Data for this task:
- Opening Delimiter -
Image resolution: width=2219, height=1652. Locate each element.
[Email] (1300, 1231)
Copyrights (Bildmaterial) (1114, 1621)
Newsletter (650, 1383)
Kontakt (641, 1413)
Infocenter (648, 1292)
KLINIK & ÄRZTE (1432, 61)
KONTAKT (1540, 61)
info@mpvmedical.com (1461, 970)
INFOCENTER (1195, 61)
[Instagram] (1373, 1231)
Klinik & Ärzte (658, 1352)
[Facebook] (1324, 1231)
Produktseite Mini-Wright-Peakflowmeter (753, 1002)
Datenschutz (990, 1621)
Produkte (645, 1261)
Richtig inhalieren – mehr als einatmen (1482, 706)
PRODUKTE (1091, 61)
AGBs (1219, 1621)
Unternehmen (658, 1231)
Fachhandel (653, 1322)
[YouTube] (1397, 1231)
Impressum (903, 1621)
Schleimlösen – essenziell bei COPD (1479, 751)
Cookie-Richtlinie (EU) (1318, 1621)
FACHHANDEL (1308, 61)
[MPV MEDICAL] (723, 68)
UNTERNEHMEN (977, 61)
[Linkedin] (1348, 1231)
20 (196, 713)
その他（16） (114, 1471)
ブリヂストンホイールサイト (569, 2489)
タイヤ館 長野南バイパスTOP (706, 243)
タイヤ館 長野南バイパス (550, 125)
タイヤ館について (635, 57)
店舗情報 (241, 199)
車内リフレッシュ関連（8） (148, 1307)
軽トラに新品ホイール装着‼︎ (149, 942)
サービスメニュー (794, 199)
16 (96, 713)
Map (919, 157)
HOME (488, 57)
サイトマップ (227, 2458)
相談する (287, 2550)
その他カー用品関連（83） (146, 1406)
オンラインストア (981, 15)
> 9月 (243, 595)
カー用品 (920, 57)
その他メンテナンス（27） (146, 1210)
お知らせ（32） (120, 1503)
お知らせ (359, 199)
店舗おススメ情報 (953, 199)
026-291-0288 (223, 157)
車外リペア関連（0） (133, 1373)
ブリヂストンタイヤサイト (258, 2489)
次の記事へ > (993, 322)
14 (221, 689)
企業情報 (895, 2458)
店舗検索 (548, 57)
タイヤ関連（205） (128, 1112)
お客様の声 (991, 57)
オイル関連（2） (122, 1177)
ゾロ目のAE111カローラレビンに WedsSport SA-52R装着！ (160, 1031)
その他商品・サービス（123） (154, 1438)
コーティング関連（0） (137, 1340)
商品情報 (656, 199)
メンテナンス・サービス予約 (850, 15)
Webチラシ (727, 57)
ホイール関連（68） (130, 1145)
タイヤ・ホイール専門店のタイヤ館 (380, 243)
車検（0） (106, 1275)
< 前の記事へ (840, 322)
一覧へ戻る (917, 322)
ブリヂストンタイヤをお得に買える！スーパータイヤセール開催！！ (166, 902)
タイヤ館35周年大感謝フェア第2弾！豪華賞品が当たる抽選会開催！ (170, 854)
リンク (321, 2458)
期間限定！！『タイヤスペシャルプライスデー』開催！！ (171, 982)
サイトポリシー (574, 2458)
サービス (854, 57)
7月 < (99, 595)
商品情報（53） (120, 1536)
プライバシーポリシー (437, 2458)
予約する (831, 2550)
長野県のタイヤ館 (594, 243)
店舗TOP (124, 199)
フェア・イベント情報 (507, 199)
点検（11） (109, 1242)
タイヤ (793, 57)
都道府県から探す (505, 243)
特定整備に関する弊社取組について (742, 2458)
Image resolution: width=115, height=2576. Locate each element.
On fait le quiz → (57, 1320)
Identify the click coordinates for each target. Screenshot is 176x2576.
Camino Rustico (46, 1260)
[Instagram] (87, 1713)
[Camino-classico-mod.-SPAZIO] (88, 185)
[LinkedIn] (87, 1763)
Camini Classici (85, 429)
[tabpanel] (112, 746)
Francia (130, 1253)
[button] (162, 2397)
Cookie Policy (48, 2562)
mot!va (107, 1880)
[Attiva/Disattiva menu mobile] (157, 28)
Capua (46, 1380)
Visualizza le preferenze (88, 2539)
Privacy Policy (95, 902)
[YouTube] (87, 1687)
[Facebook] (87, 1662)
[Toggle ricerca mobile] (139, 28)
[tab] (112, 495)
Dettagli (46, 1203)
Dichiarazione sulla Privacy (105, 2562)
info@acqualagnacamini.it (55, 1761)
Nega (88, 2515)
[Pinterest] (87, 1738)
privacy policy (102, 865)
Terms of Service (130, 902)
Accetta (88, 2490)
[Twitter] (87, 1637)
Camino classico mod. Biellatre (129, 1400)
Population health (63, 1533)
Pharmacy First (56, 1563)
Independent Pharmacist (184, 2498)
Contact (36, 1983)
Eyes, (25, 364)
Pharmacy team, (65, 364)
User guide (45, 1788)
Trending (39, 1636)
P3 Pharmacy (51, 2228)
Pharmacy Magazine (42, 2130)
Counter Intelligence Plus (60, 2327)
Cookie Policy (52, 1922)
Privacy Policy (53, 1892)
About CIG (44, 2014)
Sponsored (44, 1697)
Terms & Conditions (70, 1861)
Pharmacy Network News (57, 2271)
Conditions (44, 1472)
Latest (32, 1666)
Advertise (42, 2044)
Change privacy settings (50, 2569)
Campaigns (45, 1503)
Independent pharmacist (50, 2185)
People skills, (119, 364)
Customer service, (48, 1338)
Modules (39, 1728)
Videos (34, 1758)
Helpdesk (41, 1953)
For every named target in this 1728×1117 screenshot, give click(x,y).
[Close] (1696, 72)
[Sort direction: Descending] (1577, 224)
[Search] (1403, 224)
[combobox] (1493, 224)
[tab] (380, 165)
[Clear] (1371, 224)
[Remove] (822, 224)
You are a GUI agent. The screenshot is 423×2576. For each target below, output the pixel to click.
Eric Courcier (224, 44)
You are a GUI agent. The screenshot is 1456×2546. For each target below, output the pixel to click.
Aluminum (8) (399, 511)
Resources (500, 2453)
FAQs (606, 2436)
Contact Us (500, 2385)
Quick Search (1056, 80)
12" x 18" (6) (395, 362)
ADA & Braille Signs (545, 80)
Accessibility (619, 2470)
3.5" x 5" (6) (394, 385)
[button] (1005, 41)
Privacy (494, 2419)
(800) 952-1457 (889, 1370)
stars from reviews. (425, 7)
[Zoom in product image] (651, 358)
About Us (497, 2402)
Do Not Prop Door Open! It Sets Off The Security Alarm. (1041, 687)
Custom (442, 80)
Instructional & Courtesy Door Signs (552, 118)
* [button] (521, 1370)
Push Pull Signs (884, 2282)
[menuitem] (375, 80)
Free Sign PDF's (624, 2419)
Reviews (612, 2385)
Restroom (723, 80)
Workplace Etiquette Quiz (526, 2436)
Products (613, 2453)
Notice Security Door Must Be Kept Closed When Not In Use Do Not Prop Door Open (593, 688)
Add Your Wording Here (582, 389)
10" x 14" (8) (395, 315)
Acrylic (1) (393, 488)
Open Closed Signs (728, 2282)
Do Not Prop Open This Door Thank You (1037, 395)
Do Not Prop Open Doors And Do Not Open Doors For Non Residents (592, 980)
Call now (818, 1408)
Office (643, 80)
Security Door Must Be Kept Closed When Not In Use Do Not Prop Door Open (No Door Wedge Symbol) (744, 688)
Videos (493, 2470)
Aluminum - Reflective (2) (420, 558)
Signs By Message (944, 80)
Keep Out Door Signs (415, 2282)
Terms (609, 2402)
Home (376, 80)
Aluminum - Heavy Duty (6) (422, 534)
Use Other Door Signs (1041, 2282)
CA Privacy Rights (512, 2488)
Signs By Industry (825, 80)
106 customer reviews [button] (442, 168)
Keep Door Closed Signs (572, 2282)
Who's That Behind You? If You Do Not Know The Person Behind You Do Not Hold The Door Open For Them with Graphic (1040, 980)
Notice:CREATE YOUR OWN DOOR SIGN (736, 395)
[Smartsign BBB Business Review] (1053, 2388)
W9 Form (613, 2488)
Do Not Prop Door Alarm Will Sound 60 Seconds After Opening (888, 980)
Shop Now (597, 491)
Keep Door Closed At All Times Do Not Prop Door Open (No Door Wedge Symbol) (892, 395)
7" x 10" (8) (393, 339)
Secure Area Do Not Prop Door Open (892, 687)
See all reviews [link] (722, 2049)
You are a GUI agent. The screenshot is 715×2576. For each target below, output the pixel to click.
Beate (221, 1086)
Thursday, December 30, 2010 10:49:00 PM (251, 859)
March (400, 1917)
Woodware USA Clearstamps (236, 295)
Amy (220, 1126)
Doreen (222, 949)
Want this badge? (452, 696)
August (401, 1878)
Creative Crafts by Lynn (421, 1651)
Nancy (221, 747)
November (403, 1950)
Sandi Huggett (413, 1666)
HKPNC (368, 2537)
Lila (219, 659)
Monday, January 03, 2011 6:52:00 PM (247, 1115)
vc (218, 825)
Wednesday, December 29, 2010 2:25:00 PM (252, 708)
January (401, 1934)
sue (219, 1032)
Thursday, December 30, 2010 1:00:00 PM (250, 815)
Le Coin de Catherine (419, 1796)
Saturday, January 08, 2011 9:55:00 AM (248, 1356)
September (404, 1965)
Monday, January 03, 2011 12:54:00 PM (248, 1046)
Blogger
- Closing Delimiter -
Assignment: What you should output is every line of the records above, from the first through the line containing "Impressum (903, 1621)", unchanged.

Answer to the exercise:
Image resolution: width=2219, height=1652. Locate each element.
[Email] (1300, 1231)
Copyrights (Bildmaterial) (1114, 1621)
Newsletter (650, 1383)
Kontakt (641, 1413)
Infocenter (648, 1292)
KLINIK & ÄRZTE (1432, 61)
KONTAKT (1540, 61)
info@mpvmedical.com (1461, 970)
INFOCENTER (1195, 61)
[Instagram] (1373, 1231)
Klinik & Ärzte (658, 1352)
[Facebook] (1324, 1231)
Produktseite Mini-Wright-Peakflowmeter (753, 1002)
Datenschutz (990, 1621)
Produkte (645, 1261)
Richtig inhalieren – mehr als einatmen (1482, 706)
PRODUKTE (1091, 61)
AGBs (1219, 1621)
Unternehmen (658, 1231)
Fachhandel (653, 1322)
[YouTube] (1397, 1231)
Impressum (903, 1621)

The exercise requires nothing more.